Senior Jonathan Triesler also starred as a starting pitcher in addition to being a standout shortstop. In four appearances on the mound this year, he went 2-0, with a 3.96 ERA and 23 strikeouts.
The coach also highlighted sophomore Trenton Tiller, who, in four appearances, went 3-1, with a 1.93 ERA and 21 strikeouts.
Kinne said all aspects of the Tigers’ game were quite good this year, but what he thought accounted for the significant improvement over last year’s 17-19-2 squad was pitching and pitching depth.
“We moved Bradford Webb to the bullpen and a guy named Cam Meyers — they had really come into their own, both of them,” the coach said of the two seniors. “Last year we had to start Bradford, which was not a good situation for him, but it was more of a need thing than anything else. But with Bradford closing and Cam setting up, we really felt like if we could get deep into games that we had a good shot to win.”
Webb, a former standout at Randolph-Henry High School in Charlotte County, had three saves this season.
H-SC also had multiple standouts on offense.
“Andrew Kasiski was hitting close to .500,” Kinne said. “He was doing it with a broken hand.”

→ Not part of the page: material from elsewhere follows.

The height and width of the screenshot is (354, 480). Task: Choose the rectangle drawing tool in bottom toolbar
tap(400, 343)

The coach noted the senior broke his hand in a Feb. 29 game, sat for a couple contests and then came back as a designated hitter.
“He was having an unbelievable season offensively,” Kinne said. “Everything he did (hit) fell.”

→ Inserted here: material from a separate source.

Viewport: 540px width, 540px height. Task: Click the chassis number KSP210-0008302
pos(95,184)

He had a team-high .491 batting average and 28 hits.
Junior Nick Grohowski batted .393 with 24 hits and 13 RBIs, and senior Chase Counts batted .309 with 21 hits and team-highs in RBIs (14), runs scored (13) and at-bats (68).
Other key contributors included Clawson, freshman Ryan Boyce, Triesler and senior Matt Spagnolo.
“We really felt like, top to bottom, all nine guys in our lineup were tough outs,” Kinne said.
The coach said he will remember the 2020 Tigers in a lot of different ways.
“Obviously we’re going to remember the virus,” he said. “We’re going to remember that this was a great team that we had built for the last four years.
“But unfortunately, the thing I’m going to remember is that we weren’t all together when it ended.”
Kinne struggled to maintain his composure as he grieved, having allowed half the team to go home March 12, never imagining the season would end while they were away.
“Sorry, it’s hard,” he said holding back tears. “It hurts bad not to have the team together when it ended like that. I don’t know if ‘regret’ is the right word, but that’ll be one of my biggest regrets in coaching. Wins and losses, whatever, but that one, that hurts, hurts a lot.”
The departure of the nine seniors will leave a lot of big shoes to fill for the 2021 Tigers.
“We felt really good about this freshman class,” Kinne said. “We feel really good about the incoming freshman class. Hopefully, financially, their parents all are OK, and they can come next year. So far so good, I will say that. But yeah, it’s going to be a rebuilding, relearning process next year, but we feel good.”